Arrow Video continues to bring Italian genre filmmaking back to the fore with another solid restoration in Carlo Lizzani’s Wake Up And Kill. While the film doesn’t rank among the label’s pictures, their top-notch treatment of the material is no different. Having received a beautiful new 2k transfer and a solid clean-up all around, the image quality is often stunning (especially those Parisian night scenes). Colors pop (note those club scenes and Gastoni’s bright red vinyl jacket), textural detail is crisp and the grain is thick and natural. Dubbed in post, the audio is occasionally out of sync, but it all sounds clean with adequate depth, especially that Morricone score.

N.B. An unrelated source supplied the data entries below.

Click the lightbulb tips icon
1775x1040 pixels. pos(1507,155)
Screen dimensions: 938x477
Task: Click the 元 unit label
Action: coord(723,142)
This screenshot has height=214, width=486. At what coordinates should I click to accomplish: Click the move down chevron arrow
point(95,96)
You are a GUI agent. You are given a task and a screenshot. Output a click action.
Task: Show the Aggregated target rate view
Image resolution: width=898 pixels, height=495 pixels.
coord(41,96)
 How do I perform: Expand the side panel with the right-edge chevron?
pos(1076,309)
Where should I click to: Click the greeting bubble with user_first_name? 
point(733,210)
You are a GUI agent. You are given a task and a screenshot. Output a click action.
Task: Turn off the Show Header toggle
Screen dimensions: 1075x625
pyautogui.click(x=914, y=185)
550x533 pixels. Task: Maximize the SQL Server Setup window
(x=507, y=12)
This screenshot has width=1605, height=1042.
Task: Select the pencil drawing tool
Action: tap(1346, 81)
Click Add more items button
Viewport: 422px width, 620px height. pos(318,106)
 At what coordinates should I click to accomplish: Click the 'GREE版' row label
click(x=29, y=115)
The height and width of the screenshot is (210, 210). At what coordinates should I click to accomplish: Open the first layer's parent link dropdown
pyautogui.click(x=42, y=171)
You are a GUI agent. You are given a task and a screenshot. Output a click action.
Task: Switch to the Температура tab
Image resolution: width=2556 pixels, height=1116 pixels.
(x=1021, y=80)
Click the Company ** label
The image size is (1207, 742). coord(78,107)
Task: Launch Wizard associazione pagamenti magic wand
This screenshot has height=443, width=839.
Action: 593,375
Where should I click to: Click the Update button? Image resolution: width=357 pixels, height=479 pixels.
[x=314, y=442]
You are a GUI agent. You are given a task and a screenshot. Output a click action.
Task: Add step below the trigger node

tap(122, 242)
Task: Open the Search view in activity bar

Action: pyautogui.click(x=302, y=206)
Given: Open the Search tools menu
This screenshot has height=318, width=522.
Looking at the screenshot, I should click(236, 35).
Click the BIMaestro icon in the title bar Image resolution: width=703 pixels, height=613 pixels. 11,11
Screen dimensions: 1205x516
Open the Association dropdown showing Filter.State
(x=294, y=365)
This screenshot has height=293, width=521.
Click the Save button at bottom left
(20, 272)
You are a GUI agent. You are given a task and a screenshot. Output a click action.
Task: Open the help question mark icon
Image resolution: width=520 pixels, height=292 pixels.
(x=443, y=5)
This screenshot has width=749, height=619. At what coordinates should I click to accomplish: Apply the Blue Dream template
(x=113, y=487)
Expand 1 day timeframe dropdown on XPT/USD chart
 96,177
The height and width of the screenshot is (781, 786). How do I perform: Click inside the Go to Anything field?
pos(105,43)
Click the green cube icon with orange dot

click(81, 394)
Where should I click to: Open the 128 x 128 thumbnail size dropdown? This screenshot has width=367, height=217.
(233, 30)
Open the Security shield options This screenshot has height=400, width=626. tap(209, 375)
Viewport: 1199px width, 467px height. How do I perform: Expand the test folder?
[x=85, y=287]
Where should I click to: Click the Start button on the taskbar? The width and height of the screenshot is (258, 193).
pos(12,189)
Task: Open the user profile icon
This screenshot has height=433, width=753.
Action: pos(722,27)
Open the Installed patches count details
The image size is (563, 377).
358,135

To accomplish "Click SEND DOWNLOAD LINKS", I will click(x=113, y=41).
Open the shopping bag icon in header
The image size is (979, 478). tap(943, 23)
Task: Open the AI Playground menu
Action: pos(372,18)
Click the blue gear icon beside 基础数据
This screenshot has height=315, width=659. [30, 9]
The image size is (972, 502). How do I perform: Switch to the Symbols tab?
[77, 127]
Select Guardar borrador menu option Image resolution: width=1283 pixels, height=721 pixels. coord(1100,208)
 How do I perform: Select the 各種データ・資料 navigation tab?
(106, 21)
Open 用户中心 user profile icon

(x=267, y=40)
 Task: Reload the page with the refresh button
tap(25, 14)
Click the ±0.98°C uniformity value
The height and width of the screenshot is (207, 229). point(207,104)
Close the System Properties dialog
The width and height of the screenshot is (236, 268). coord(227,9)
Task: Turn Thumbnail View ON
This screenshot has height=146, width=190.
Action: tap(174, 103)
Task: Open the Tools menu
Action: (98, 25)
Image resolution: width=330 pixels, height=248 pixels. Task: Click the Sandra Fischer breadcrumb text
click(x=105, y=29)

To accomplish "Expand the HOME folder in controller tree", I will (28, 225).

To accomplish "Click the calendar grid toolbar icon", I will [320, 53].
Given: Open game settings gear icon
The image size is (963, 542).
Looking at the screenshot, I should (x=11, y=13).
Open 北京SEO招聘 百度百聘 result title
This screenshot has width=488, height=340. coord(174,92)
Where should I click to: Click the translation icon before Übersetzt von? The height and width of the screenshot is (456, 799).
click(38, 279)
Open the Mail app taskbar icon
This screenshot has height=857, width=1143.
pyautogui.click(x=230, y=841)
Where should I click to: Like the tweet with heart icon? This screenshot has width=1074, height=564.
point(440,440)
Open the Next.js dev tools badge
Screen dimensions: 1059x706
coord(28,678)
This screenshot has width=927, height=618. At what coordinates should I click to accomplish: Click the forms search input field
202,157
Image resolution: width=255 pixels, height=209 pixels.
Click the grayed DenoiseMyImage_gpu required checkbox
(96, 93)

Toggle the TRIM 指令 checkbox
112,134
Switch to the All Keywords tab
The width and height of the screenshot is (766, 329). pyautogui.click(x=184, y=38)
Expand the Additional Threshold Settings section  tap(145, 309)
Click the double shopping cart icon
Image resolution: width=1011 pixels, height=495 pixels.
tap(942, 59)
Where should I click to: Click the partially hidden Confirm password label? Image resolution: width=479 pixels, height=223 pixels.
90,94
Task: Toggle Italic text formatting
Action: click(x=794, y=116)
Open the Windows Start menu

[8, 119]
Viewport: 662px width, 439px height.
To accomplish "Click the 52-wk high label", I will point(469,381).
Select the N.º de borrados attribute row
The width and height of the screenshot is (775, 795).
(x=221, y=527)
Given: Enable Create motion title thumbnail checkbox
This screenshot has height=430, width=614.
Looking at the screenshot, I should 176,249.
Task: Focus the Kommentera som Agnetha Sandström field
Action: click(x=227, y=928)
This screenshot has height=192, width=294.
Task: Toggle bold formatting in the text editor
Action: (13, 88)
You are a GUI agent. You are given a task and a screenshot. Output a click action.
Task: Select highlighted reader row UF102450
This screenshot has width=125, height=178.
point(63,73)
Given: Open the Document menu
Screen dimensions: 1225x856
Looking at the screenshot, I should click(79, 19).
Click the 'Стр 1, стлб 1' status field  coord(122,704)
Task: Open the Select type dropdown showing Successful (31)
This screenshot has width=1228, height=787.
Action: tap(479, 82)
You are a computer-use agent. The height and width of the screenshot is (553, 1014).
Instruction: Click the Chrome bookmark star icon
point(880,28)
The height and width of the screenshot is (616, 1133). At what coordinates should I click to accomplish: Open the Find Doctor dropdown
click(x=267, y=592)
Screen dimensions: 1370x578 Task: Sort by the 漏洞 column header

This dual format release (Blu-ray/DVD) comes packaged in Arrow’s standard clear case with reversible sleeve artwork.

Theatrical Trailer
As if ripped from YouTube, this highly pixelated, ultra poor visual quality trailer may have been better left off this release, though it does give you a sense of the schlocky marketing that helped push this picture into theaters at the time.

Booklet
With various press shots, promo materials, and an imperative essay on the film by Roberto Curti, the author of various books on Italian cinema, including Italian Crime FIlmography 1968-1980 and Italian Gothic Horror Films 1959-1969. Curti sheds contextual light on both the real life Lutring story and Lizzani’s adaptation of the tale to the big screen with a wealth of facts and anecdotes that help bring the film back to life.

Final Thoughts:

As the cultural malaise begins to seep through every pore of Lizzani’s hapless anti-hero and the true to life grit of the mid-’60s streets, a startling sense of discomfort settles in and takes over. From the start, Lutring is in over his head and he can not be helped, not even by those that love him most. Hardest to watch is his atrocious treatment of wife whom takes more abuse from him than affection and gives nothing back but love in return. Lutring was finally arrested for his spree of petty thefts, but based on the evidence on display here he should have been tried for ongoing domestic abuse.